**Exercise prompt**
Copy out the listing below line for line, changing nothing.

┌──

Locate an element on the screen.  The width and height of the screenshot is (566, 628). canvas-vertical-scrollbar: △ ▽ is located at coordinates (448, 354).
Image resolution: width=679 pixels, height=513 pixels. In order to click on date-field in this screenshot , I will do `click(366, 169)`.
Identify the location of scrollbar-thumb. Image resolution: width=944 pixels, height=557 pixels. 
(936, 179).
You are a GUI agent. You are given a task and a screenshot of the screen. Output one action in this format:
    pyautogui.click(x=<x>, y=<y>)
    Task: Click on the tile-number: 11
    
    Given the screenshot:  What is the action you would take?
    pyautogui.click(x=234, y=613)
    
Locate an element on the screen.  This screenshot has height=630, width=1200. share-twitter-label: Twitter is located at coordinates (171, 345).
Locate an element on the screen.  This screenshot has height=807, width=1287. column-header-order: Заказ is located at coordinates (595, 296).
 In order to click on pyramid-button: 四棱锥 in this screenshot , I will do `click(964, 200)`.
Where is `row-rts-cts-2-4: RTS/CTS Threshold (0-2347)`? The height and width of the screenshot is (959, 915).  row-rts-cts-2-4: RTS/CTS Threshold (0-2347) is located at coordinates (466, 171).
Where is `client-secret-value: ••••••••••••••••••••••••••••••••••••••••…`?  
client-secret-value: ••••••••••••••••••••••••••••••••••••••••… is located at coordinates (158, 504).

└──

**Your response**
Locate an element on the screen.  The width and height of the screenshot is (566, 628). canvas-vertical-scrollbar: △ ▽ is located at coordinates (448, 354).
Image resolution: width=679 pixels, height=513 pixels. In order to click on date-field in this screenshot , I will do `click(366, 169)`.
Identify the location of scrollbar-thumb. Image resolution: width=944 pixels, height=557 pixels. 
(936, 179).
You are a GUI agent. You are given a task and a screenshot of the screen. Output one action in this format:
    pyautogui.click(x=<x>, y=<y>)
    Task: Click on the tile-number: 11
    
    Given the screenshot:  What is the action you would take?
    pyautogui.click(x=234, y=613)
    
Locate an element on the screen.  This screenshot has height=630, width=1200. share-twitter-label: Twitter is located at coordinates (171, 345).
Locate an element on the screen.  This screenshot has height=807, width=1287. column-header-order: Заказ is located at coordinates (595, 296).
 In order to click on pyramid-button: 四棱锥 in this screenshot , I will do `click(964, 200)`.
Where is `row-rts-cts-2-4: RTS/CTS Threshold (0-2347)`? The height and width of the screenshot is (959, 915).  row-rts-cts-2-4: RTS/CTS Threshold (0-2347) is located at coordinates (466, 171).
Where is `client-secret-value: ••••••••••••••••••••••••••••••••••••••••…`?  
client-secret-value: ••••••••••••••••••••••••••••••••••••••••… is located at coordinates (158, 504).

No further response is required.